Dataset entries
◆ ◆ ◆
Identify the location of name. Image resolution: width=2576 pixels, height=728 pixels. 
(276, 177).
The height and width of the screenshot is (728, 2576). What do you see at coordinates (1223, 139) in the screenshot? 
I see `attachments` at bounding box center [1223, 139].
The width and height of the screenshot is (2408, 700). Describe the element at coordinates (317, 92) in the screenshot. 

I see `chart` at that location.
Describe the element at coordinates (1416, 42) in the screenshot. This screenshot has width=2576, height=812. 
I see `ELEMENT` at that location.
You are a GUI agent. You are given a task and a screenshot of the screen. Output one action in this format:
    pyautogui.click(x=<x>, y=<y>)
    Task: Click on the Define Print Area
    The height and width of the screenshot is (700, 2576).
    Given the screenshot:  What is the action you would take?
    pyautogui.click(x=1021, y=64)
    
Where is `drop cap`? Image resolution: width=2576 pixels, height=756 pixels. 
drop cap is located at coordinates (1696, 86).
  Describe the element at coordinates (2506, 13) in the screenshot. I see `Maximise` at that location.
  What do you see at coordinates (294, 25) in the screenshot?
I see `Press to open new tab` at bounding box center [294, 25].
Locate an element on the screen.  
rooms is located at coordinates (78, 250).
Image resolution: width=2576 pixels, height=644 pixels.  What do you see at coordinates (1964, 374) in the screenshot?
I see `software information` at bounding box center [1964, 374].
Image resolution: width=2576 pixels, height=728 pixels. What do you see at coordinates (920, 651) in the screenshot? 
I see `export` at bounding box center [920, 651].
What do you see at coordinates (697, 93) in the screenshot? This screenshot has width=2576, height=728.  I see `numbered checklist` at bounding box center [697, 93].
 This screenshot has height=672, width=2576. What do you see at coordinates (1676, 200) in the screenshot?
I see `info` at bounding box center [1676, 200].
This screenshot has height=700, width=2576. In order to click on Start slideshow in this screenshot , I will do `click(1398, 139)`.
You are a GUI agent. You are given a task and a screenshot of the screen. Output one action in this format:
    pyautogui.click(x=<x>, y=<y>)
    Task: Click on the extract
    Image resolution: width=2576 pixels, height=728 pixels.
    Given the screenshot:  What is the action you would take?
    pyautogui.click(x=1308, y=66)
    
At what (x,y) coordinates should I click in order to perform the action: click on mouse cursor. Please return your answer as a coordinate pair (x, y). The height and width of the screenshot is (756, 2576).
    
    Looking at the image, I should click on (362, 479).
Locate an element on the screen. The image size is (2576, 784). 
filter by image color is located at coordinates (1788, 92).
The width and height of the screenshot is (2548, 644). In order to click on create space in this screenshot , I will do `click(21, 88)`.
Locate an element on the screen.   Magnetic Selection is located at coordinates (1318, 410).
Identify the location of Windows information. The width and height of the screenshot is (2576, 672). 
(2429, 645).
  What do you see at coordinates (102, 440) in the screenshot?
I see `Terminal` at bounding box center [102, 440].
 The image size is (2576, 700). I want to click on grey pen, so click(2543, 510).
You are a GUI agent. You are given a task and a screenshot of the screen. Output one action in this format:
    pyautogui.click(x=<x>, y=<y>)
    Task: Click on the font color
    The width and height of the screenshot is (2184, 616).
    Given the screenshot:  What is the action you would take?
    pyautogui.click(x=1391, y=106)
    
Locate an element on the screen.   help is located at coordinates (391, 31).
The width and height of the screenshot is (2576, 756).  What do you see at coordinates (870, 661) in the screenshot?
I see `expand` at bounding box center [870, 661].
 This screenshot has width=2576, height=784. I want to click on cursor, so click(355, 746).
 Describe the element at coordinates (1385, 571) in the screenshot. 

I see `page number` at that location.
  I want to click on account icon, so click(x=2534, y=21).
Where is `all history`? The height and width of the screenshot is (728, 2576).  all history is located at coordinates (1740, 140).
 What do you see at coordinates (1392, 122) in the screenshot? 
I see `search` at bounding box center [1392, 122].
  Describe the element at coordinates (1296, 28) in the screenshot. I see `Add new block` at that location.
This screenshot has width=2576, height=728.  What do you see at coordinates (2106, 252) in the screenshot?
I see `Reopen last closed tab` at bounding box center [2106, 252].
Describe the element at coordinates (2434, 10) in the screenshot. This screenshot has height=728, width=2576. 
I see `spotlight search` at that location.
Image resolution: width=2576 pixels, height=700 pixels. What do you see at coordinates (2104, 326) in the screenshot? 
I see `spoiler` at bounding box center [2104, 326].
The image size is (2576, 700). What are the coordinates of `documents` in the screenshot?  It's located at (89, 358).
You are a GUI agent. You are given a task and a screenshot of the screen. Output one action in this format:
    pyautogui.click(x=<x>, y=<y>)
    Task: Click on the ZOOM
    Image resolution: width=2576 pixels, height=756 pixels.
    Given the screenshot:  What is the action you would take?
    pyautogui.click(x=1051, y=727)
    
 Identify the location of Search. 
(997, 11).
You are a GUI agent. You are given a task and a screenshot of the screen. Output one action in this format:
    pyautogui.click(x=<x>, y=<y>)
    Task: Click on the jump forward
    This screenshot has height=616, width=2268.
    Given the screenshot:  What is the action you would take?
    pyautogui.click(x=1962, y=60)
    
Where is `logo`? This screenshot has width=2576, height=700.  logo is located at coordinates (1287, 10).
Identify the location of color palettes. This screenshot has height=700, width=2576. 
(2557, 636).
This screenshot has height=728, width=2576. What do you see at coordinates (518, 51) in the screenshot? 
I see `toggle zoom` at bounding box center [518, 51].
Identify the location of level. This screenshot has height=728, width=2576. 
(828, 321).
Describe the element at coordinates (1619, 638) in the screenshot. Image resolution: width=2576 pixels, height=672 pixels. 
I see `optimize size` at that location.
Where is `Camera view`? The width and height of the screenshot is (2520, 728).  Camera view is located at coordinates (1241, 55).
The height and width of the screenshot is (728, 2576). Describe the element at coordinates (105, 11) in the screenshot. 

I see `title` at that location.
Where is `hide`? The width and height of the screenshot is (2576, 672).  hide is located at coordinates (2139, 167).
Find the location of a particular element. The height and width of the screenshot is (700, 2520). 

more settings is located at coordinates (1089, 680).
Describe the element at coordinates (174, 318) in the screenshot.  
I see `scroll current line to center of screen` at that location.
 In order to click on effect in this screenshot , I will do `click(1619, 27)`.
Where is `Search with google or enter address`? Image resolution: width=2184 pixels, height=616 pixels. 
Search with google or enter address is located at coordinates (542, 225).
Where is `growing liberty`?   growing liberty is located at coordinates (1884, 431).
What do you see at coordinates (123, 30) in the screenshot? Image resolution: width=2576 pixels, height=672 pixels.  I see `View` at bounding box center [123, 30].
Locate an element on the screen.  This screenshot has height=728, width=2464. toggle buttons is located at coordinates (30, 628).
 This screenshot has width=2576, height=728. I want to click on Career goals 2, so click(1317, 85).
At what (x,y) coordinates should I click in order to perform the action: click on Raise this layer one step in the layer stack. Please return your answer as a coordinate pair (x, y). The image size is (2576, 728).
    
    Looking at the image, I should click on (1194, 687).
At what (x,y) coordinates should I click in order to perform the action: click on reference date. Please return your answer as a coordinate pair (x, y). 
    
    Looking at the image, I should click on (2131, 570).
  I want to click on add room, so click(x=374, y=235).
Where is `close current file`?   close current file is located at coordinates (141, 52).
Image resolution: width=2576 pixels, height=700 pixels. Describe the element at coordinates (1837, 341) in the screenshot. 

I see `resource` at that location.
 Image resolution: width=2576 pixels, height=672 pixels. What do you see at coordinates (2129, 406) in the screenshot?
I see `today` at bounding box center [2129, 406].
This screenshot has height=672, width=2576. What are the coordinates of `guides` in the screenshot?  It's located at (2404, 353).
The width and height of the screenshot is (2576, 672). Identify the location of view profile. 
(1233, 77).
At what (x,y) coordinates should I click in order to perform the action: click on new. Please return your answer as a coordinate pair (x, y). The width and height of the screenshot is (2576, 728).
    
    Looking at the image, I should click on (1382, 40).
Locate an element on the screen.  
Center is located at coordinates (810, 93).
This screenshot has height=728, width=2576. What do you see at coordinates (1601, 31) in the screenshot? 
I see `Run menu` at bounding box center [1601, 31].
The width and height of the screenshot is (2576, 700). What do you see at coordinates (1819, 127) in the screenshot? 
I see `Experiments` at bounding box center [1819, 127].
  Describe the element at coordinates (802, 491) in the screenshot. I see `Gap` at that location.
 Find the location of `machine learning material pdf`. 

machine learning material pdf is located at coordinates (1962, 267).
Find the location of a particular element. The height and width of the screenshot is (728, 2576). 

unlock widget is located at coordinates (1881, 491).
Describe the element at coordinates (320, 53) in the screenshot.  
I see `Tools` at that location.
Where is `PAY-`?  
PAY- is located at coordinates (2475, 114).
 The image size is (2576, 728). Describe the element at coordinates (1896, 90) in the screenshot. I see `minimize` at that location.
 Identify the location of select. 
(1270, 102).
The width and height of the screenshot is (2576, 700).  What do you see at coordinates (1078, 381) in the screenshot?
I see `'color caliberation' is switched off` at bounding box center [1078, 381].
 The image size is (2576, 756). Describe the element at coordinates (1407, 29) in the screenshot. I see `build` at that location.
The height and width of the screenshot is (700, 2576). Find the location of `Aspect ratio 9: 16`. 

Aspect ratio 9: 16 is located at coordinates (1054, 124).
◆ ◆ ◆
*INSTRUCTIONS FOR THE TASK*
Please copy the records from the line containing "(518, 51) in the screenshot?" through the line containing "(828, 321).", substituting "brightness" for "level" and leaving everything else unchanged.

*WRITTEN RESPONSE*
This screenshot has height=728, width=2576. What do you see at coordinates (518, 51) in the screenshot? 
I see `toggle zoom` at bounding box center [518, 51].
Identify the location of brightness. This screenshot has height=728, width=2576. 
(828, 321).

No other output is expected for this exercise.